India
Quanto mais extensa a ficha criminal, maior o número de eleitores (Foto: Wikimedia)

Políticos acusados ou condenados por crimes na Índia têm mais chances em eleições do que candidatos ficha limpa

Todo político é um criminoso. Pelo menos é o que grande parte do mundo pensa. Em muitos países, essa máxima seria uma censura, mas não na Índia. Parlamentares indianos que foram acusados ou condenados por corrupção têm três vezes mais chances de vencer em novas eleições do que aqueles que têm a ficha limpa.

Essa curiosa equação é tema do livro When Crime Pays: Money and Muscle in Indian Politics, de Milan Vaishnav, da Fundação Carnegie para a Paz Internacional. No livro, Vaishnav rastreia a história de políticos indianos de grande notoriedade que foram acusados por crimes como assassinato, chantagem, roubo e sequestro.

A constatação é triste: 34% dos membros do parlamento indiano são alvo de ações penais e o número cresce a cada ano. O mais surpreendente é que esses mesmos políticos também registram um grande número de eleitores. Nas últimas três eleições gerais, candidatos com processos criminais tinham 18% de chance a mais de vencer um candidato ficha limpa. Quanto mais grave a acusação, maior o apoio.
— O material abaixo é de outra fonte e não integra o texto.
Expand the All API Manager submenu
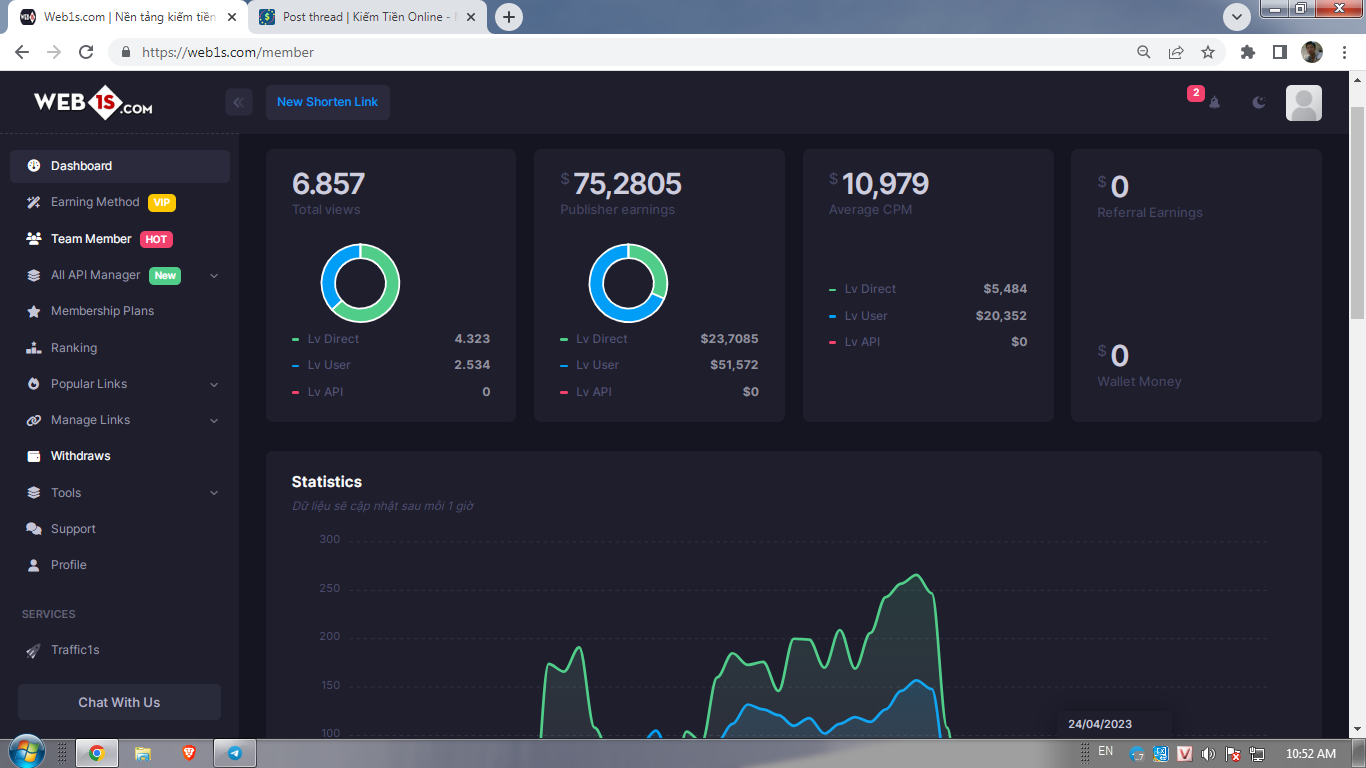Screen dimensions: 1366x768 click(x=214, y=276)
A pobreza tem um grande papel nesse contexto, como em quase tudo na Índia. Conseguir que o Estado cumpra suas funções básicas no país é um árduo trabalho que requer muito embate. Logo, quem melhor para representar os necessitados que um político “que sabe como resolver os problemas”? Se o sistema não funciona para você, um político durão pode ser um aliado poderoso.
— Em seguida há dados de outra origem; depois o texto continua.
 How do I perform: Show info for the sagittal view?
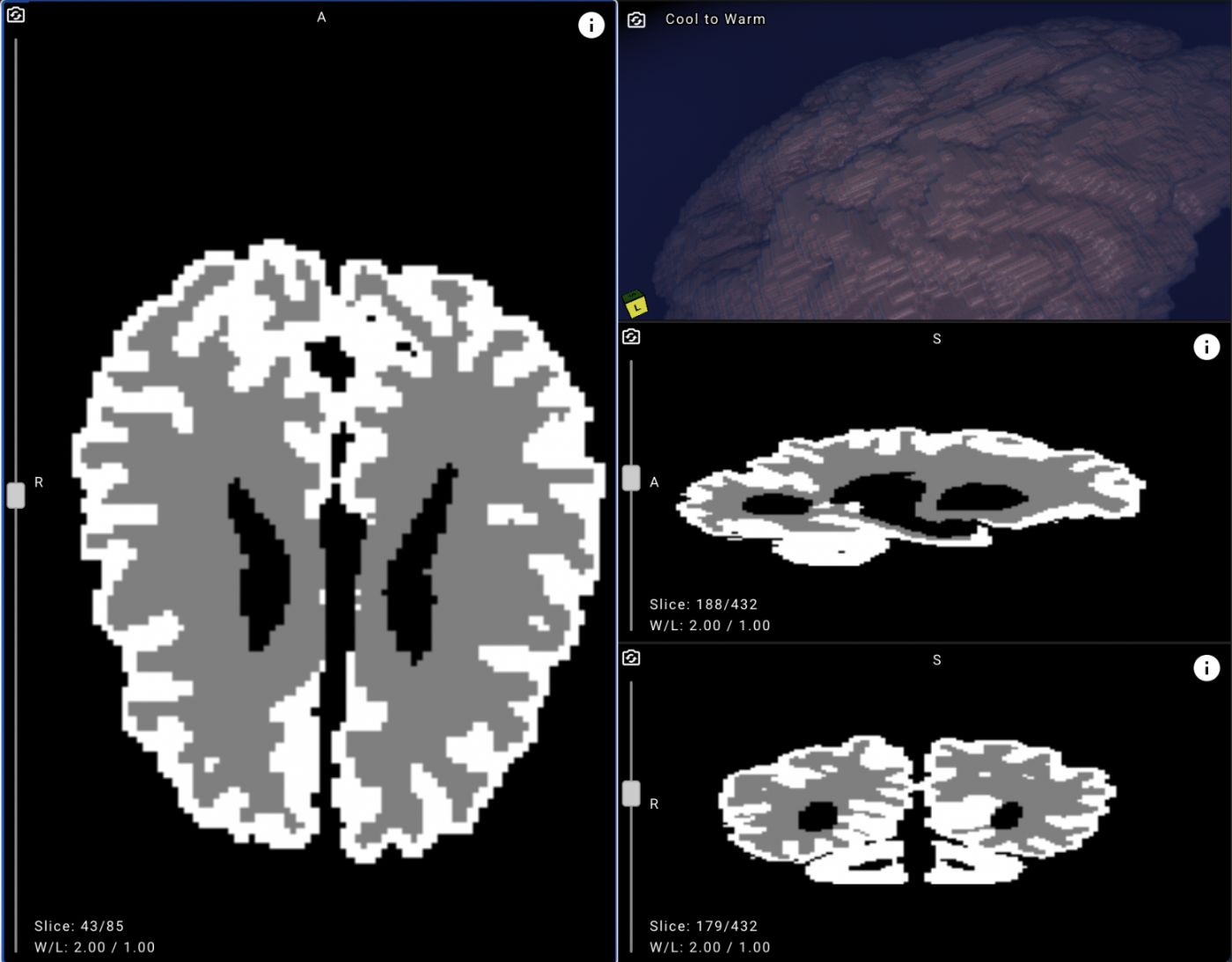(x=1206, y=347)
Os partidos políticos, junto com a lamentável lei de financiamento de campanha indiana, também têm ajudado na ascensão de políticos criminosos. As campanhas são extremamente caras e necessitam cortejar os eleitores com mimos que vão de guloseimas a joias. Os políticos criminosos usam seu dinheiro para encher os cofres do partido, que, por conta disso, os toleram.